現在,IAEAの国際会議でソルトレークに来ています。福島後,IAEAの国際会議で包括的にさまざまな立場の方が発表される予定となっており,当方としても自分の研究はもとより,現状,どういうことをとりまとめて,原子力の今後の在り方に反映させるのか,といった点にも興味があり,さまざまに情報収集してこようと考えています。

いかんせん,マスコミの報道は,科学的にフェアでないものが多いですので,一次情報に触れて考えるという意味で,論文発表ほどダイレクトで楽なプロセスはありません。国際会議に出ることの意義は,1)最新のものである,2)重要な発表をしている人と直接,講演後に話をできる,3)自分の講演に対しての批評をダイレクトに聞ける,ということでこんなに便利な場はありません。

最近は特に2)が重要で,いろんな論文・情報が交錯しておりますが,キーノードはだれか,信頼できるデータをもって,もっとも科学的にすすんでいるのはだれか,ということを理解して,ネットワークを構築することができるというのは,日本の国内研究がややもすると蛸壺になりがちな現状では非常に大事です。

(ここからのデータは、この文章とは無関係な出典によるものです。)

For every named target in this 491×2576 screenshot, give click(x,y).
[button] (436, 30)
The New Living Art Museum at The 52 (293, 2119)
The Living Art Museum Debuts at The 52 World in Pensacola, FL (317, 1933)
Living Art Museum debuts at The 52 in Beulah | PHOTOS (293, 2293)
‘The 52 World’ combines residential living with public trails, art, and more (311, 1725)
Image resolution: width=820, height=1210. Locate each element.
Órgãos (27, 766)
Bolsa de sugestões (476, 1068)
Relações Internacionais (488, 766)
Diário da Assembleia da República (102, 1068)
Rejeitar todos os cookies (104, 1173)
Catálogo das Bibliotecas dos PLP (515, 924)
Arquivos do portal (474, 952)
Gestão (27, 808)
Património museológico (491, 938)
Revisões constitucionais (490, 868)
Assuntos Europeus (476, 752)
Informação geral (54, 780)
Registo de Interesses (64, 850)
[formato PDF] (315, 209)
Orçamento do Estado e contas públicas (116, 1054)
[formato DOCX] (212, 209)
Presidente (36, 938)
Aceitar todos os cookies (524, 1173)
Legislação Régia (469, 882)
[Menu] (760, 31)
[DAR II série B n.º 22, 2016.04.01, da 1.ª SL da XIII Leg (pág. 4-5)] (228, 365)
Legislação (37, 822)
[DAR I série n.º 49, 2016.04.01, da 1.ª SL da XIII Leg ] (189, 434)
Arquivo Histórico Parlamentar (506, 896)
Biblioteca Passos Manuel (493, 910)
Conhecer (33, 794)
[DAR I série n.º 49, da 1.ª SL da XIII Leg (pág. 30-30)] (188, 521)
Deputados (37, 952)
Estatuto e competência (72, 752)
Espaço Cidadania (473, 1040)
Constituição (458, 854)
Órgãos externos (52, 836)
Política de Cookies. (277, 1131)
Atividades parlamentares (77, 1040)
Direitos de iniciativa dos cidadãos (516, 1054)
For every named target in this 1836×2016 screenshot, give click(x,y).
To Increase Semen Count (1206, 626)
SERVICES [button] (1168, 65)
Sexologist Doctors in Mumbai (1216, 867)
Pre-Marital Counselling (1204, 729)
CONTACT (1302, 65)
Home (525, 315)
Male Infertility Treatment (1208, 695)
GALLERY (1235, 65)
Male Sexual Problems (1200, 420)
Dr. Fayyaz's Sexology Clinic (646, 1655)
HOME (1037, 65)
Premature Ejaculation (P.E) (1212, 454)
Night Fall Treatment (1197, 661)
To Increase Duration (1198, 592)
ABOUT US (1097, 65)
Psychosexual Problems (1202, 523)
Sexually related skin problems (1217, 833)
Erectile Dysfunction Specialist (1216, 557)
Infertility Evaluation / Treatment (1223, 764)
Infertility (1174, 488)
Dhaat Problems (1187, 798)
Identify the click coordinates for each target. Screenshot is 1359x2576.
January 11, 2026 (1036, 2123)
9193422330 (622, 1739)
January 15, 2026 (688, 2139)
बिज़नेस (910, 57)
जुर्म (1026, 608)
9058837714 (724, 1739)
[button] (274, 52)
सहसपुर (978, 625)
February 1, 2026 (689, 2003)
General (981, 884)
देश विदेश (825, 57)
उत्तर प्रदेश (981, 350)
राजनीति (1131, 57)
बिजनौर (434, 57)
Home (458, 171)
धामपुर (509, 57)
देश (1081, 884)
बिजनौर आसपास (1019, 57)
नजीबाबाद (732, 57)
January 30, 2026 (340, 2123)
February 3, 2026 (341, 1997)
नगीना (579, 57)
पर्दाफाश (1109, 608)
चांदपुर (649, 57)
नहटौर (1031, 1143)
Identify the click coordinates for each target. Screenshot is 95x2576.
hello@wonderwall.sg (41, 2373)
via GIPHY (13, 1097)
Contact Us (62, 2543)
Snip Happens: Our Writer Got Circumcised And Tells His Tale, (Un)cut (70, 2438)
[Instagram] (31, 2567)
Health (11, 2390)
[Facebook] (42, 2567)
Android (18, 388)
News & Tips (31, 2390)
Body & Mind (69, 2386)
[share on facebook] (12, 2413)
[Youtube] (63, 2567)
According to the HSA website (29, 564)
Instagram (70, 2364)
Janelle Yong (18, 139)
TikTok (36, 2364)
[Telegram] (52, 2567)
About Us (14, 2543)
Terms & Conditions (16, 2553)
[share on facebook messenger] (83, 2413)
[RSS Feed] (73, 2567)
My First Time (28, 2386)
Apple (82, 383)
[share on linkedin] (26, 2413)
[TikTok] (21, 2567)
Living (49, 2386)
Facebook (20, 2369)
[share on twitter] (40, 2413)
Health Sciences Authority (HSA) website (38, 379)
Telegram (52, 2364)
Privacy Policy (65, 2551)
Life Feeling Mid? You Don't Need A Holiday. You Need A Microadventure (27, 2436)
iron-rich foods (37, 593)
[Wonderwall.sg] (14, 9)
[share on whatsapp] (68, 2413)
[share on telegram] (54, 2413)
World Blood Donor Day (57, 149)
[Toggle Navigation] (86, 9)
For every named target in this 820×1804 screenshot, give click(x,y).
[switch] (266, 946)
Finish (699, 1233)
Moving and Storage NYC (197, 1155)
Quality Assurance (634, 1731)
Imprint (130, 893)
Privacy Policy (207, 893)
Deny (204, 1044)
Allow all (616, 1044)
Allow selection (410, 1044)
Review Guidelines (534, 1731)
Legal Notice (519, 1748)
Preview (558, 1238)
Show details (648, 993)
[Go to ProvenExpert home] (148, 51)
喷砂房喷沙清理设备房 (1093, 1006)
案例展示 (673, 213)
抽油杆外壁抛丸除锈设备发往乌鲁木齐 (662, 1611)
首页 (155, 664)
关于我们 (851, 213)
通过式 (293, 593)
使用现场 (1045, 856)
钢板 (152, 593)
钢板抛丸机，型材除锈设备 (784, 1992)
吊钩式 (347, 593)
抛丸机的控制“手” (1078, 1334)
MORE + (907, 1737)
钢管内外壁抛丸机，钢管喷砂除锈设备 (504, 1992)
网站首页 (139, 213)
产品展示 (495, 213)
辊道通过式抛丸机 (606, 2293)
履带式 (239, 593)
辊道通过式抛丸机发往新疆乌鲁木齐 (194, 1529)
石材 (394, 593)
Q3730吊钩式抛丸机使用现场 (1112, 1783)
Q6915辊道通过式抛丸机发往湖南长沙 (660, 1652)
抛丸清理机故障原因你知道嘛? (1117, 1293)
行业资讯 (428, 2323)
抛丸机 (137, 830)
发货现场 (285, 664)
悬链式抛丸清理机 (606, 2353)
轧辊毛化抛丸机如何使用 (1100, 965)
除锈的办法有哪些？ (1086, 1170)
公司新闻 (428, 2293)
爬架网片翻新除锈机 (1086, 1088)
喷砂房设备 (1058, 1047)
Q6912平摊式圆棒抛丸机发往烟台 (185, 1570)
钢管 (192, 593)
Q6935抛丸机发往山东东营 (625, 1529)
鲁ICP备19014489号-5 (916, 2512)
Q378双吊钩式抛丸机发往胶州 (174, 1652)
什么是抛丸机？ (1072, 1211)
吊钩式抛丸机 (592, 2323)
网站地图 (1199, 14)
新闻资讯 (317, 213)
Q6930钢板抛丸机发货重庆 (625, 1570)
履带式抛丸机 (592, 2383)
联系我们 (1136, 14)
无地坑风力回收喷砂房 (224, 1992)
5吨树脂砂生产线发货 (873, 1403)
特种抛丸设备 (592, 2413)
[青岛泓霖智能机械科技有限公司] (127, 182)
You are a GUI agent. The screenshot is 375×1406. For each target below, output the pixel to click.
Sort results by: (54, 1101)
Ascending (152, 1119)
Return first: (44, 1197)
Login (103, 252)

原子力研究においては,実験が高価なこともあって,既往研究の掘り起しが大変に大事なのですが,分野横断型の研究になっていることがあって,論文集だけではデータを掘り起こすことができません。コンクリート分野でいえば,ORNLのNaus博士なわけですが,当方から打ち合わせを打診しようとする前から,直接当方にミーティングの打診があるなど,さすがは情報掘り起しに余念が無い,と改めて感心しました。

彼らのデータコンパイル能力は半端ないですから,極東にいる人間としては,大変にありがたい話です。また,議論がオープンであることも素晴らしいです。どうも日本の工学の人間は,ノウハウを隠したがる傾向にあって(私も,発表前のデータはやはり公表に躊躇するのですが)難しいのですが,欧米だとそうでもないみたいです。

3)も,論文投稿前に要人の前で講演するのは良いと思います。アピールすることにもなるし,必要なデータとか論理上の欠陥を指摘もらえるなら,こんなに良い機会はありません。また,本当に先に進めるのであれば,欧米の方と一緒にデータどりを考えるなど,広く考えて前進できればよいのではないか,と最近では思います。特にサイエンス系の人の力なしでは解決できないことも多々ありますので。



さて,レセプションでは,さすがに無機材料はマイノリティだったのですが,こちらの規制庁の人などと話ができて良かったです。研究課題はやはり同じような問題意識のようで,地震については国際的にもう一度整理しようという機運があるようでした。